Der DEUTSCHE KAMERAPREIS fördert mit zwei Nachwuchspreisen auch die bildgestalterische Arbeit von jungen Filmschaffenden in der Ausbildung und am Anfang ihrer Karriere. Gestiftet werden die Preise in diesem Jahr von der Panasonic Marketing Europe GmbH und SIGMA (Deutschland) GmbH.

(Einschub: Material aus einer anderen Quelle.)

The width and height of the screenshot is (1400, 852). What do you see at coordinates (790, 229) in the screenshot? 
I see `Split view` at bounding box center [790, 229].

Die Nominierungen im Überblick

Kamera

Kinospielfilm

  • Friede Clausz für „Lemonade“
  • Christopher Aoun für „Capernaum – Stadt der Hoffnung“
  • Torsten Breuer für „Ballon“

Fernsehfilm / Serie

  • David Luther für „Das Boot“ (Staffel 1, Episode 6) (Sky)
  • Max Knauer für „Tatort: Tiere der Großstadt“ (rbb)
  • Bernhard Keller für „Unser Kind“ (WDR)

Kurzfilm

  • Jana Pape für „Mascarpone“
  • Pascal Reinmann für „Elephant in the room“
  • Karl Kürten für „I grew a statue“

Journalistische Kurzformate

  • Wolfgang Schick für „Indonesien: Ein Höllenjob – Schwefelstecher am Vulkan“ (NDR)
  • Thomas Wittmann für „Wir in Bayern: Die hohe Küche – Hündeleskopfhütte“ (BR)
  • Max von Matthiessen für „Donya – Unterwegs im Westen: Sex gegen Geld“ (WDR)

Dokumentarfilm

  • Mitja Hagelüken für „Wohin mit all der Liebe“ (MDR)
  • Ben Bernhard für „Lost Reactor“
  • Juan Sarmiento G. für „Zentralflughafen THF“ (rbb/ARTE)

Dokumentation

  • Thomas Lütz für „Berlin putzt! Dreckige Zeiten: Von Saubermännern, Strippern und starken Jungs“ (Teil 2) (rbb)
  • René Schröter für „Aristoteles Onassis – Der Aufstieg zum reichsten Mann der Welt“ (NDR/ARTE)

Schnitt

Kinospielfilm

  • Monika Willi für „Styx“ (WDR/ARTE)

Fernsehfilm / Serie

  • Stefan Stabenow für „Unser Kind“ (WDR)

Kurzfilm

  • Nico Schlegel für „Jemand und Niemand“

Journalistische Kurzformate

  • Nikola Hauswald für „Lebensgeschichten in Farbe – Die Malerin Ilana Lewitan“ (BR)

Dokumentarfilm

  • Janine Dauterich für „The war on my phone“ (WDR)

Dokumentation

  • Carsten Piefke für „Berlin putzt! Dreckige Zeiten: Von Saubermännern, Strippern und starken Jungs“ (Teil 2) (rbb)

Nachwuchspreise

  • Ahmed El Nagar für „Naiwan / Verlassen“
  • Natascha Vavrina für „Echo“
  • Lukas Nicolaus für „Blei“
  • Johanna Sofia Kausch für „Stara Nova Ljubav“
  • Noah von Thun für „Roll into future“

Seit 1982 würdigt der DEUTSCHE KAMERAPREIS herausragende Leistungen in Bildgestaltung und Schnitt. Geehrt werden Kameraleute und Filmeditorinnen und -editoren in den Kategorien Kinospielfilm, Fernsehfilm/Serie, Kurzfilm, Journalistische Kurzformate, Dokumentarfilm und Dokumentation. Darüber hinaus vergibt das Kuratorium des DEUTSCHEN KAMERAPREISES auch in diesem Jahr einen Ehrenpreis. Die Preisverleihung am 10. Mai 2019 wird in mehreren Fernsehprogrammen zu sehen sein.